Tareas requeridas:
1. Traduzca al inglés la siguiente oración del texto sobre la represión de Daniel Ortega contra la Iglesia Católica: «El “delito” del prelado fue negarse a subir a un avión con otras 221 personas deportadas a Estados Unidos, a quienes previamente retiraron la nacionalidad.»
2. Reproduzca el fragmento del texto sobre la represión de Daniel Ortega contra la Iglesia Católica comprendido entre "En momentos que" y "retiraron la nacionalidad.", ambos inclusive.

Texto:
◇ ◇ ◇
En momentos que el sátrapa Nicolás Maduro es repudiado en su país y el exterior por haber perpetrado un escandaloso fraude electoral, su aliado nicaragüense, Daniel Ortega, arresta once sacerdotes, continuando su política represiva contra la Iglesia Católica.
Recordemos que antes de la navidad del 2023 Ortega ordenó encarcelar al obispo Isidoro Mora, de la Diócesis de Siuna, operativo policiaco ejecutado al culminar una misa de confirmación de 230 niños y de rezar por la salud del obispo de Matagalpa, monseñor Rolando Álvarez, al cumplirse 12 meses de la condena a 26 años de prisión impuesta por un juez servil a la dictadura.
El “delito” del prelado fue negarse a subir a un avión con otras 221 personas deportadas a Estados Unidos, a quienes previamente retiraron la nacionalidad.
Ante esa digna decisión, Ortega enfureció, tachando al sacerdote de “energúmeno” y “desquiciado” y al día siguiente fue encarcelado bajo el ominoso cargo de “traición a la patria”, privándolo de por vida de todos sus derechos ciudadanos.
Mayor infamia y perversión política, imposible.
Esos deplorables hechos sucedieron después de que el dictador centroamericano confiscó propiedades, monasterios y medios de prensa católicos, vejando a numerosos sacerdotes y deportando a las misioneras de la “Orden de la Caridad Madre Teresa de Calcuta”, que proveían de comida y medicinas a los más pobres.
Ortega también ha desterrado al obispo de Managua, Silvio Báez y al Nuncio Apostólico, monseñor Waldemar Stanislaw. Ante la protesta del Vaticano, el sátrapa tachó a los clérigos de “terroristas con sotana”, “delincuentes” y “golpistas”, agregando que el Sumo Pontífice era “jefe de una mafia que comete crímenes todos los días”; luego, suspendió relaciones diplomáticas con la Santa Sede.
La abogada , en su libro “Nicaragua, una iglesia perseguida”, registra que 176 religiosos fueron expulsados o impedidos de ingresar al país; que las autoridades prohibieron la realización de 3,639 procesiones; que, en los eventos por Semana Santa, la policía reprimió brutalmente a creyentes y prelados; y que, desde el 2018, la Iglesia ha sufrido 740 ataques del aparato sandinista.
Ortega, sin embargo, continuó avanzando en su política rapaz: expulsó al Comité Internacional de la Cruz Roja, cerró 3,300 organizaciones no gubernamentales, incluyendo medios de comunicación independientes, entre ellos el emblemático diario La Prensa, que luchó contra el régimen del general Somoza.
Por esa causa su director, Pedro Joaquín Chamorro, fue asesinado y el 2012 la Asamblea Legislativa le otorgó el título de “Héroe Nacional, Mártir de las libertades Públicas”; ahora su esposa, la ex mandataria Violeta Barrios y su hijos Cristina, Carlos Fernando y Pedro, se encuentra exiliados y el periódico cerrado.
◇ ◇ ◇
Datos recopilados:
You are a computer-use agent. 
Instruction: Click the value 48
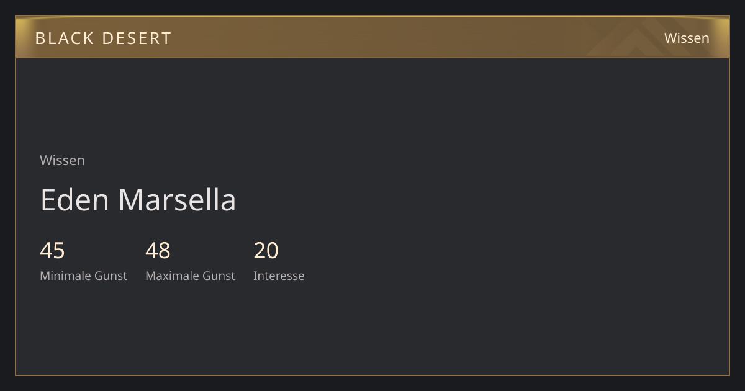click(158, 250)
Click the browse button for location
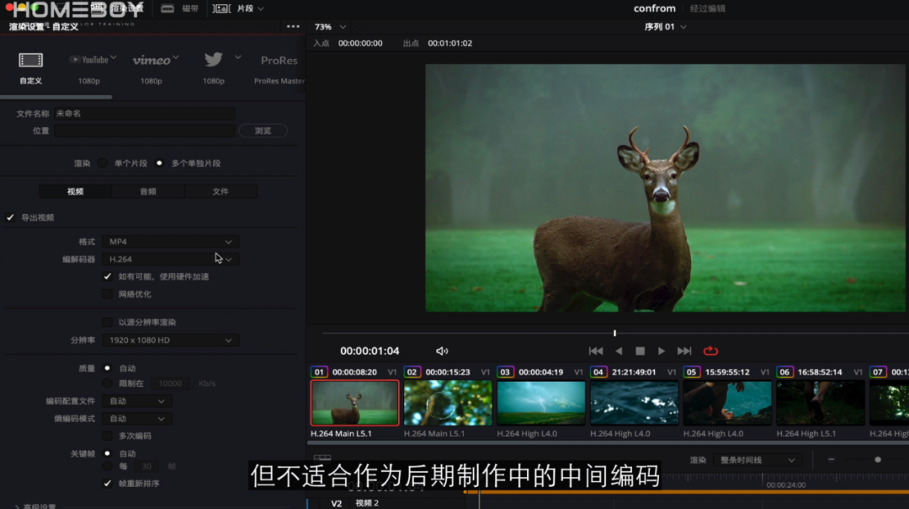The width and height of the screenshot is (909, 509). coord(263,131)
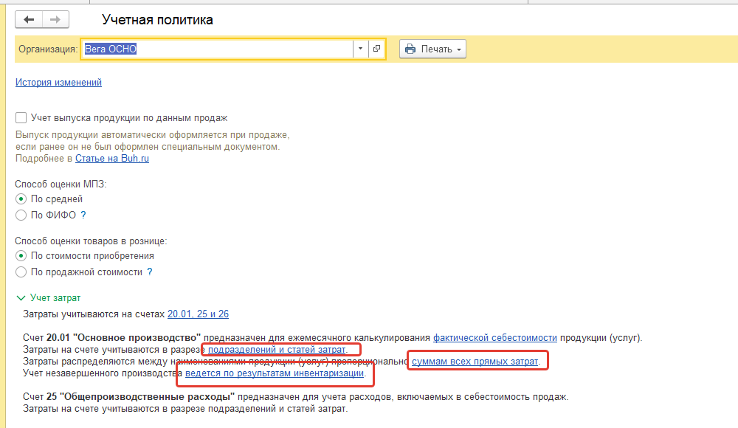
Task: Click the подразделений и статей затрат link
Action: click(x=277, y=349)
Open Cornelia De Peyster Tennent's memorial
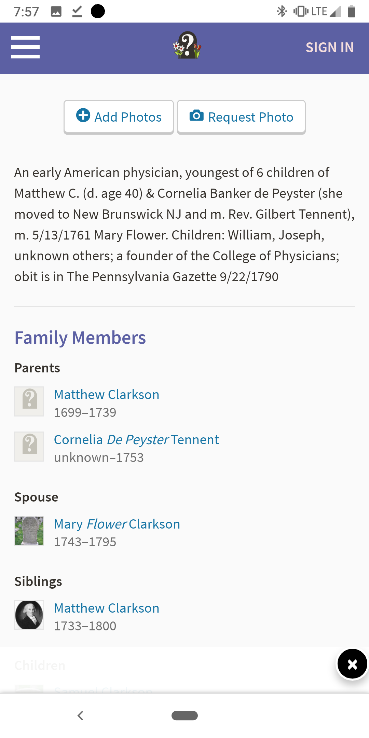Screen dimensions: 369x738 click(x=136, y=440)
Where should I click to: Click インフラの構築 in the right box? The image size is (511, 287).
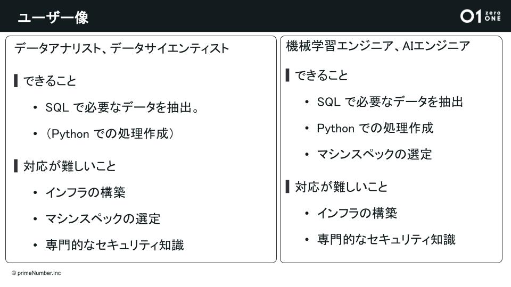[x=357, y=213]
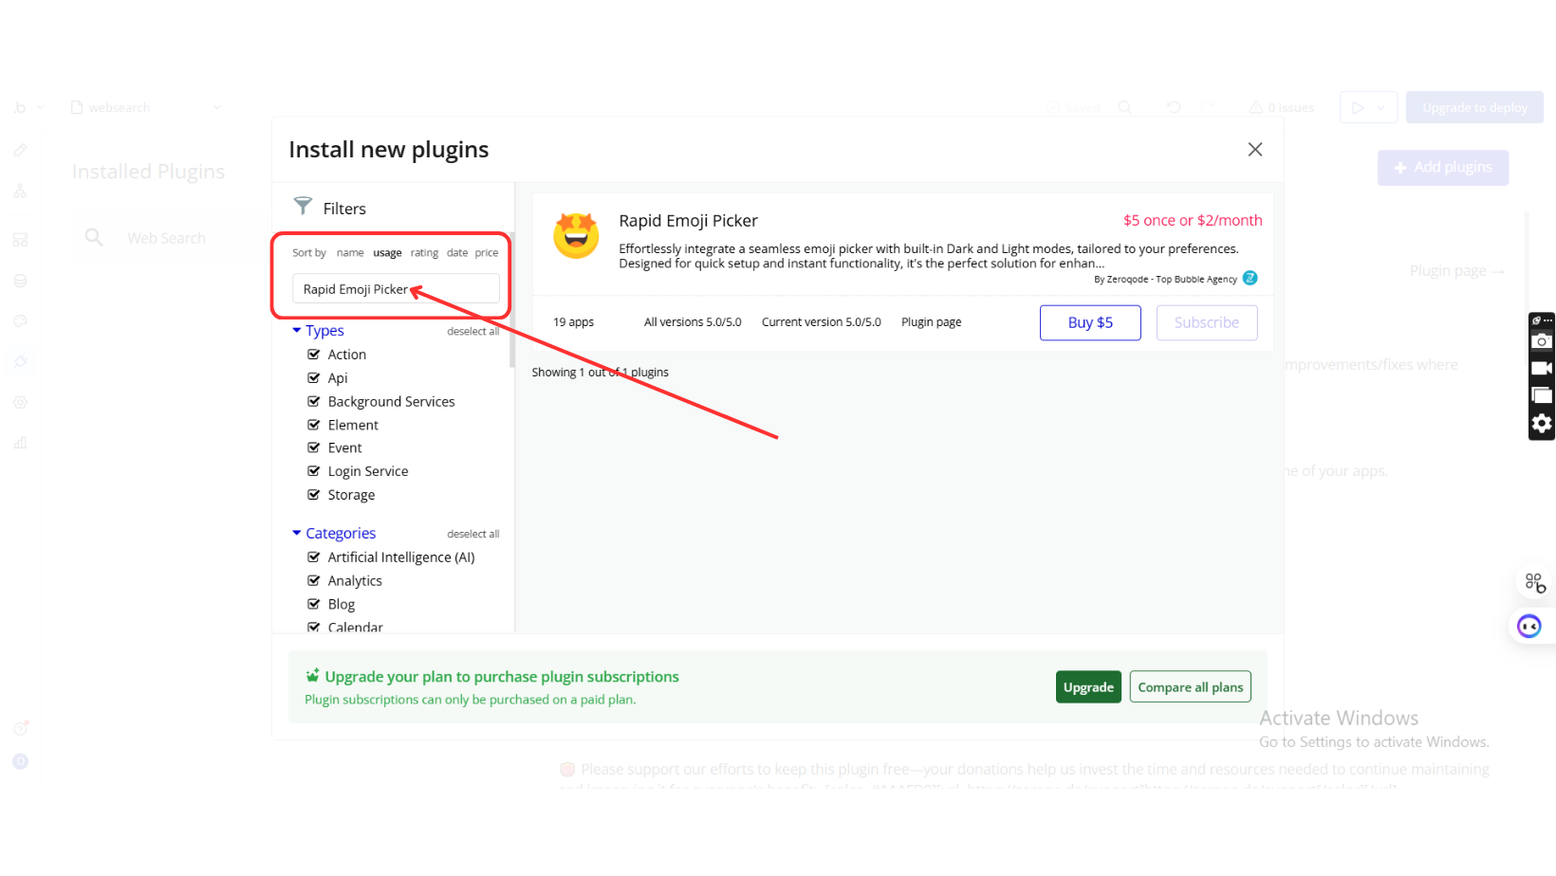
Task: Click the video record icon
Action: pos(1542,369)
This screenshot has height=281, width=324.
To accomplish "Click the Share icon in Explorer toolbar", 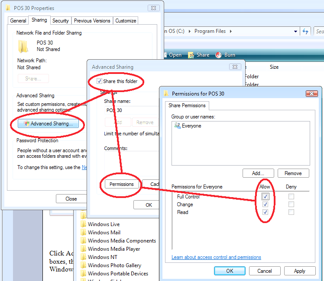I will tap(191, 55).
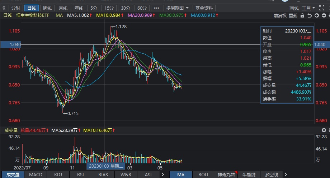
Task: Zoom in chart with plus icon
Action: (x=317, y=15)
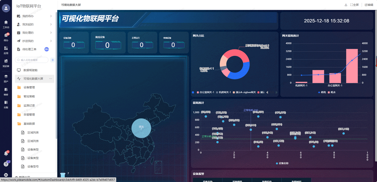
Task: Click the download icon in top bar
Action: coord(346,5)
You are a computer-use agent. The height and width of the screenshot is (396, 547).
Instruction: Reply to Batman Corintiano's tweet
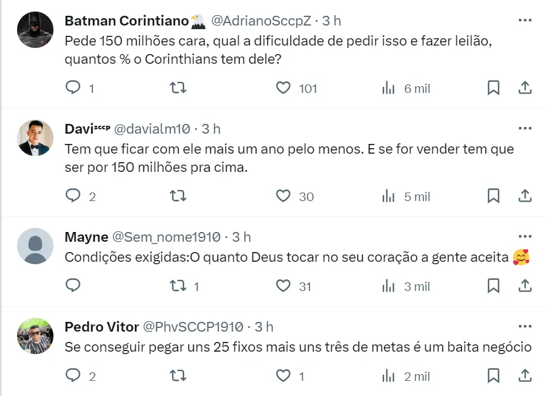73,88
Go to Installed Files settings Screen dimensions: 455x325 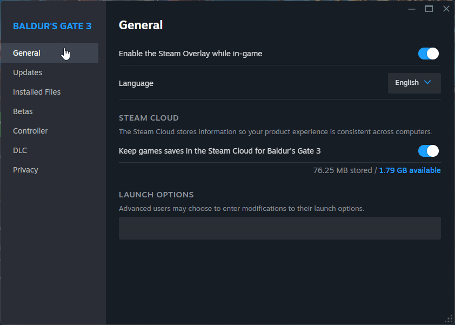[x=37, y=92]
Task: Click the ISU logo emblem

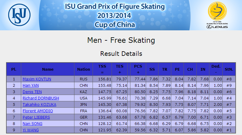Action: pos(19,15)
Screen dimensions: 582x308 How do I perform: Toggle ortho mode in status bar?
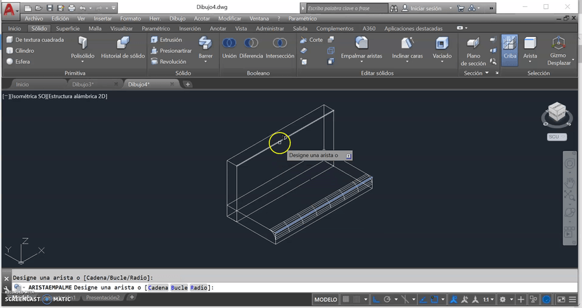[x=376, y=300]
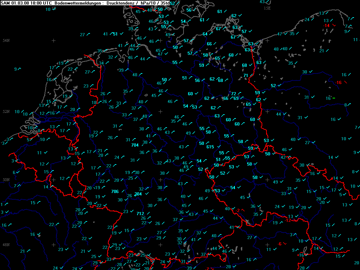Click the red tendency marker next to -2

click(x=243, y=210)
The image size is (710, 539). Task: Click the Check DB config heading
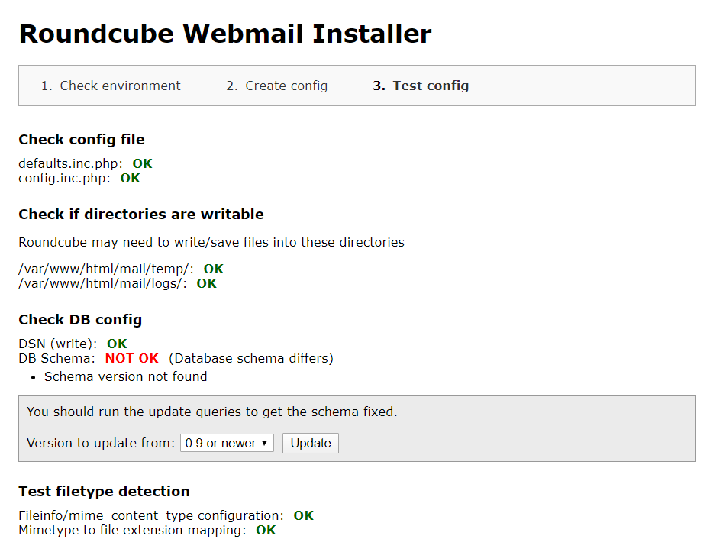[79, 319]
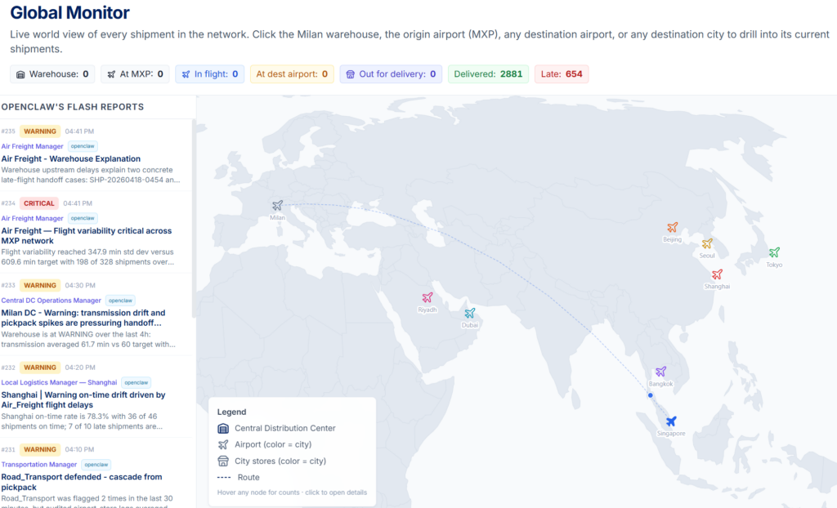Screen dimensions: 837x508
Task: Click the In flight status chip
Action: point(209,74)
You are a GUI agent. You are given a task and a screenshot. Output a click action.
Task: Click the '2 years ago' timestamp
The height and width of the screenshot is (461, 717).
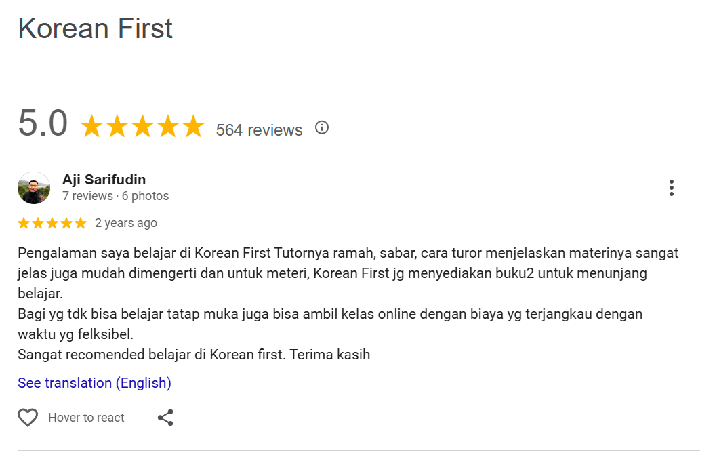pyautogui.click(x=126, y=223)
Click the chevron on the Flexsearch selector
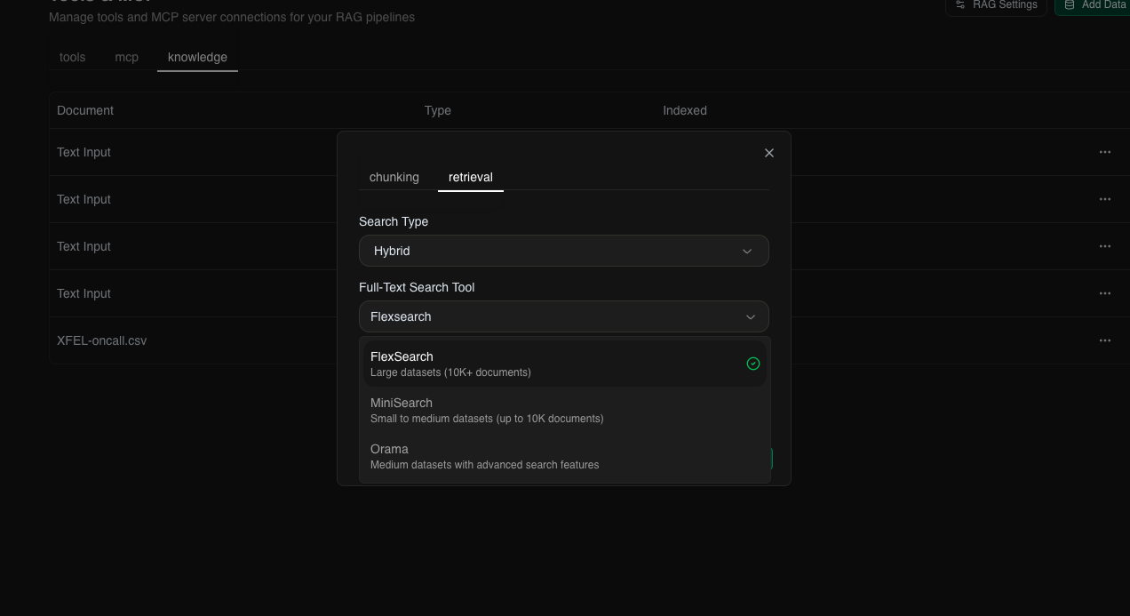1130x616 pixels. (747, 316)
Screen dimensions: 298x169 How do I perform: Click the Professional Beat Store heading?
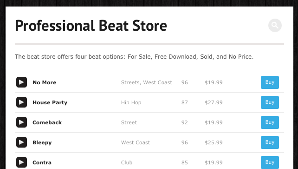(x=91, y=25)
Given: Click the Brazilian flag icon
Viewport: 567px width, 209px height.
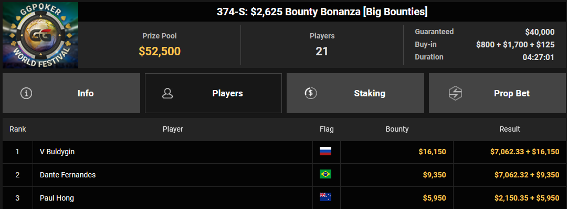Looking at the screenshot, I should click(326, 175).
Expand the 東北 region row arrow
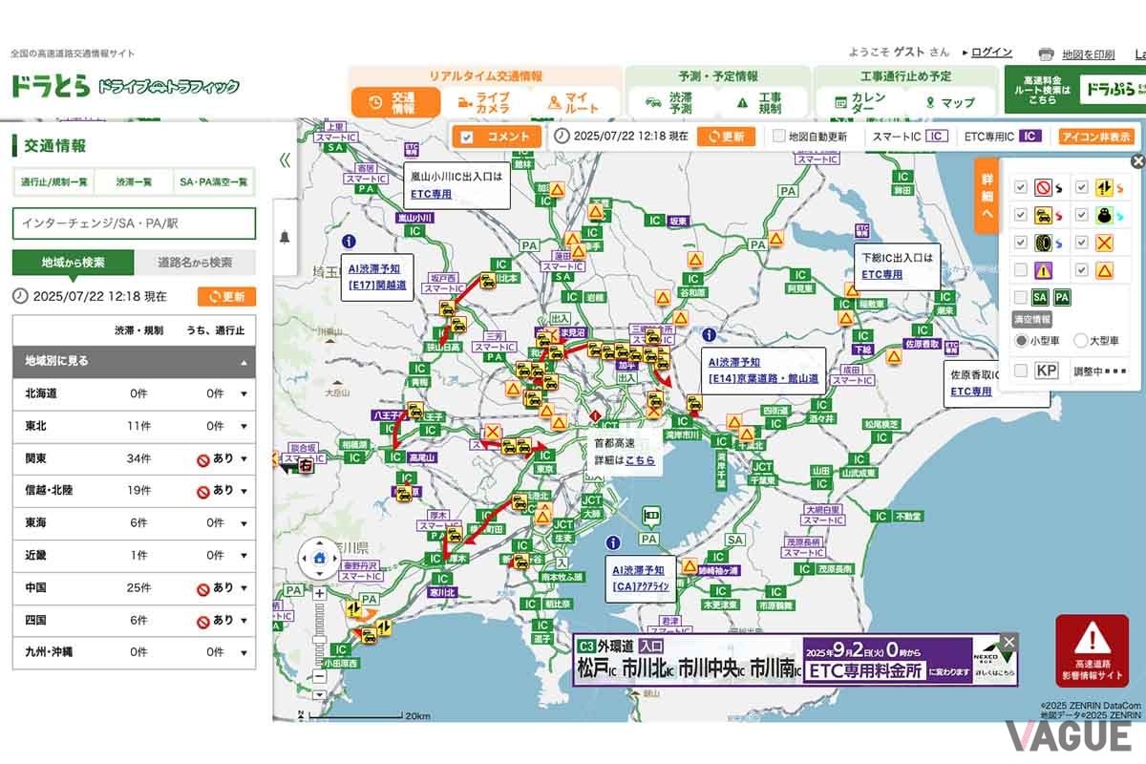Screen dimensions: 1146x764 pyautogui.click(x=244, y=427)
◇ ◇ ◇
Resultados del ejercicio:
1. The prelate's "crime" was refusing to board a plane with 221 other people deported to the United States, who had previously been stripped of their nationality.

2.
En momentos que el sátrapa Nicolás Maduro es repudiado en su país y el exterior por haber perpetrado un escandaloso fraude electoral, su aliado nicaragüense, Daniel Ortega, arresta once sacerdotes, continuando su política represiva contra la Iglesia Católica.
Recordemos que antes de la navidad del 2023 Ortega ordenó encarcelar al obispo Isidoro Mora, de la Diócesis de Siuna, operativo policiaco ejecutado al culminar una misa de confirmación de 230 niños y de rezar por la salud del obispo de Matagalpa, monseñor Rolando Álvarez, al cumplirse 12 meses de la condena a 26 años de prisión impuesta por un juez servil a la dictadura.
El “delito” del prelado fue negarse a subir a un avión con otras 221 personas deportadas a Estados Unidos, a quienes previamente retiraron la nacionalidad.